(Target position records)
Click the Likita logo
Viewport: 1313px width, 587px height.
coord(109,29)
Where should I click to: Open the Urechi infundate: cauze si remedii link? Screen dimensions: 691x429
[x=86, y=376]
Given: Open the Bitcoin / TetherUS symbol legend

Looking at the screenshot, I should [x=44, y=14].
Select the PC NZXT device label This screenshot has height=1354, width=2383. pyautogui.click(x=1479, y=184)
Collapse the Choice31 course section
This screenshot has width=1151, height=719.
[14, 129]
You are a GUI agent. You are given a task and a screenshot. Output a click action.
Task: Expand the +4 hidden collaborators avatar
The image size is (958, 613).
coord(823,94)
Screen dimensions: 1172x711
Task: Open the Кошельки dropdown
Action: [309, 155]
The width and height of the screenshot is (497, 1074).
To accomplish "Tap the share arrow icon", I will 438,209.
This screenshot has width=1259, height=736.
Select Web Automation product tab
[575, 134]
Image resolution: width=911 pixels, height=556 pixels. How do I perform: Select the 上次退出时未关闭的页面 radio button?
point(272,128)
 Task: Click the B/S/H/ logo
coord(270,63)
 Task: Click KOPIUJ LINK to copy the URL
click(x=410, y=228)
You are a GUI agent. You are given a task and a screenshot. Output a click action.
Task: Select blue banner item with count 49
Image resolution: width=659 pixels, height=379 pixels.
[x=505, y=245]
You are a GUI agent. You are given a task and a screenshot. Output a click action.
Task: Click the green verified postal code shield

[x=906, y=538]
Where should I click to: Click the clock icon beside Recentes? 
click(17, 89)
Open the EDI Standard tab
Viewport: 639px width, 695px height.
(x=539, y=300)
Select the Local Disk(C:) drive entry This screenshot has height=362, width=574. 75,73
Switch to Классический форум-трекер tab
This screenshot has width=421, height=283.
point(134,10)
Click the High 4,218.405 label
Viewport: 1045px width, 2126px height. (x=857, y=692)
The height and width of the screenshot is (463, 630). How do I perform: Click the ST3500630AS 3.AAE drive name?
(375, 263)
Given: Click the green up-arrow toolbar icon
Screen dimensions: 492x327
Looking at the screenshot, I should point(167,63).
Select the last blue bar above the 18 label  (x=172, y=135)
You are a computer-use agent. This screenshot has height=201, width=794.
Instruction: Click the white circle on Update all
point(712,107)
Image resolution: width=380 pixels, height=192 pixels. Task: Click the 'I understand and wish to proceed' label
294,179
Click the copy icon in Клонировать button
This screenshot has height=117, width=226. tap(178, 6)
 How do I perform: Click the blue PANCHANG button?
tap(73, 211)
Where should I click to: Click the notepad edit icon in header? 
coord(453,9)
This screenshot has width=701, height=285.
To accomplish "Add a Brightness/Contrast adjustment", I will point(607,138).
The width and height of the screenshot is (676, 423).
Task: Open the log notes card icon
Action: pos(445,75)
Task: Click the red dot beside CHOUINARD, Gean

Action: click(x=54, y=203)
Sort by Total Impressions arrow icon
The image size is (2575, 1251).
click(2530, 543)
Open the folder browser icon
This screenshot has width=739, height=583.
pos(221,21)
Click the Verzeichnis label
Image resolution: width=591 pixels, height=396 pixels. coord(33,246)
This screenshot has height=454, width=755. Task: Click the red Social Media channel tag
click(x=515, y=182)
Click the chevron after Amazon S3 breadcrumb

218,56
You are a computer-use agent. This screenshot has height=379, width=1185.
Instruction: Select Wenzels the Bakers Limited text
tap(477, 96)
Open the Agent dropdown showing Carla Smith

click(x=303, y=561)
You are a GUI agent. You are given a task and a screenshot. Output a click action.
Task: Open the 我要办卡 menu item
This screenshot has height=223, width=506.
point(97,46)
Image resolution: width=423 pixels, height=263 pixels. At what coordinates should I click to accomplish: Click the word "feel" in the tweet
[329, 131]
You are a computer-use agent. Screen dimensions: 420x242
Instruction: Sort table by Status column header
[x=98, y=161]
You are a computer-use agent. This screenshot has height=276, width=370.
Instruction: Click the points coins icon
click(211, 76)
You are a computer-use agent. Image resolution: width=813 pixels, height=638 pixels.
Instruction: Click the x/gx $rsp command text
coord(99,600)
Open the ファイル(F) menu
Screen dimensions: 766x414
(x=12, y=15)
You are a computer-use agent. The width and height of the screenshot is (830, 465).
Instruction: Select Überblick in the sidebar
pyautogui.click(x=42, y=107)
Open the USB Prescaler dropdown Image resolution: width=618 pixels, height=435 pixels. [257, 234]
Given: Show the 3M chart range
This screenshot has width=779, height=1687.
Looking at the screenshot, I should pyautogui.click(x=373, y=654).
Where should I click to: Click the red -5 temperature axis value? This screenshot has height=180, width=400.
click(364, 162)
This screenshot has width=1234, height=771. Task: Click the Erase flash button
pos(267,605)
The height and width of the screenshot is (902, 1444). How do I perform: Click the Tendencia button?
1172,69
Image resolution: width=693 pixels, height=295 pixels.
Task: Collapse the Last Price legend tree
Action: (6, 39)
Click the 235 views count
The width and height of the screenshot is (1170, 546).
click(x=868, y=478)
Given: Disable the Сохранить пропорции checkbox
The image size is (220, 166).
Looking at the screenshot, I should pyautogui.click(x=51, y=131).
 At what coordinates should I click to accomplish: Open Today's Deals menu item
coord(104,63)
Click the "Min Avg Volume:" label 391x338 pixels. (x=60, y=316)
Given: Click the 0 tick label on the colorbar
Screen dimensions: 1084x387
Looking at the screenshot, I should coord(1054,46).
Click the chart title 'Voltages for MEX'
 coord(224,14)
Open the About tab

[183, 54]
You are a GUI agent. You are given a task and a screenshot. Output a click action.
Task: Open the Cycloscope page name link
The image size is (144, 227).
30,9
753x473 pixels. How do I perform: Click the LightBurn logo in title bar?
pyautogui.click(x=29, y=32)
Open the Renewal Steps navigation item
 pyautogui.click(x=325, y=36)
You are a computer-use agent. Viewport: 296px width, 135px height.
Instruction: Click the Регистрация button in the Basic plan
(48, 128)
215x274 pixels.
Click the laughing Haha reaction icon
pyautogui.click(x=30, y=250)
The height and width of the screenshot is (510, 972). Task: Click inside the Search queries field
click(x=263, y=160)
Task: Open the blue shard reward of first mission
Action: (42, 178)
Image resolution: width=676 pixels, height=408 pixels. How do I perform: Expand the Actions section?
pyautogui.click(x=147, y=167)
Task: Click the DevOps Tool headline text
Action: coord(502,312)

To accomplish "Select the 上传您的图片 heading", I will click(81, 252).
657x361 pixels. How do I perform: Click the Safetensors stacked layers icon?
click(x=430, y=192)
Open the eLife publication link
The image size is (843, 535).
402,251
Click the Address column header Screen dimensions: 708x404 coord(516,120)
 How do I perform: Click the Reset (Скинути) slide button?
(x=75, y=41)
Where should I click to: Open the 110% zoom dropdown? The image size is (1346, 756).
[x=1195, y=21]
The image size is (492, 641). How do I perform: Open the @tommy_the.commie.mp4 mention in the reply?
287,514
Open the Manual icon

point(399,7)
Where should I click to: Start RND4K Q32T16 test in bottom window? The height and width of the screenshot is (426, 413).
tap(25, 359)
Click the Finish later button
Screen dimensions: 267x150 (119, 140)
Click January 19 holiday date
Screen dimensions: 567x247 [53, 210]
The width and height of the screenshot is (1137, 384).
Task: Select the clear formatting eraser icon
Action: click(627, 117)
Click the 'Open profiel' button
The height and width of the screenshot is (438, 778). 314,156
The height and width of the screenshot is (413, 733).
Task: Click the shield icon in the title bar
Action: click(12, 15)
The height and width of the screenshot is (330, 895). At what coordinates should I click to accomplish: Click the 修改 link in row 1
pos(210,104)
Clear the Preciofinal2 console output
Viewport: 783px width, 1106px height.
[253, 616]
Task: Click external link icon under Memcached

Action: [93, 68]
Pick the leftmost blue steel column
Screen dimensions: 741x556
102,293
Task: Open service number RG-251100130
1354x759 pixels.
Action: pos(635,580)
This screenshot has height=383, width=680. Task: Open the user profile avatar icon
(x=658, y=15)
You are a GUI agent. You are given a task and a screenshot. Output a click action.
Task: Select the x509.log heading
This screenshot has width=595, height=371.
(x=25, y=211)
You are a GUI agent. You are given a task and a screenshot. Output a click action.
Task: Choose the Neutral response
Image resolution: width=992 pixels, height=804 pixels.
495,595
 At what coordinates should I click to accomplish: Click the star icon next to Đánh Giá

-- SET PROBLEM --
Copy out the rows again without any changes, beginning at the line that contains "Select the PC" and continuing through the line that contains "[x=906, y=538]", with both of those lines included.

-- RESULT --
Select the PC NZXT device label This screenshot has height=1354, width=2383. pyautogui.click(x=1479, y=184)
Collapse the Choice31 course section
This screenshot has width=1151, height=719.
[14, 129]
You are a GUI agent. You are given a task and a screenshot. Output a click action.
Task: Expand the +4 hidden collaborators avatar
The image size is (958, 613).
coord(823,94)
Screen dimensions: 1172x711
Task: Open the Кошельки dropdown
Action: [309, 155]
The width and height of the screenshot is (497, 1074).
To accomplish "Tap the share arrow icon", I will 438,209.
This screenshot has width=1259, height=736.
Select Web Automation product tab
[575, 134]
Image resolution: width=911 pixels, height=556 pixels. How do I perform: Select the 上次退出时未关闭的页面 radio button?
point(272,128)
 Task: Click the B/S/H/ logo
coord(270,63)
 Task: Click KOPIUJ LINK to copy the URL
click(x=410, y=228)
You are a GUI agent. You are given a task and a screenshot. Output a click action.
Task: Select blue banner item with count 49
Image resolution: width=659 pixels, height=379 pixels.
[x=505, y=245]
You are a GUI agent. You are given a task and a screenshot. Output a click action.
Task: Click the green verified postal code shield

[x=906, y=538]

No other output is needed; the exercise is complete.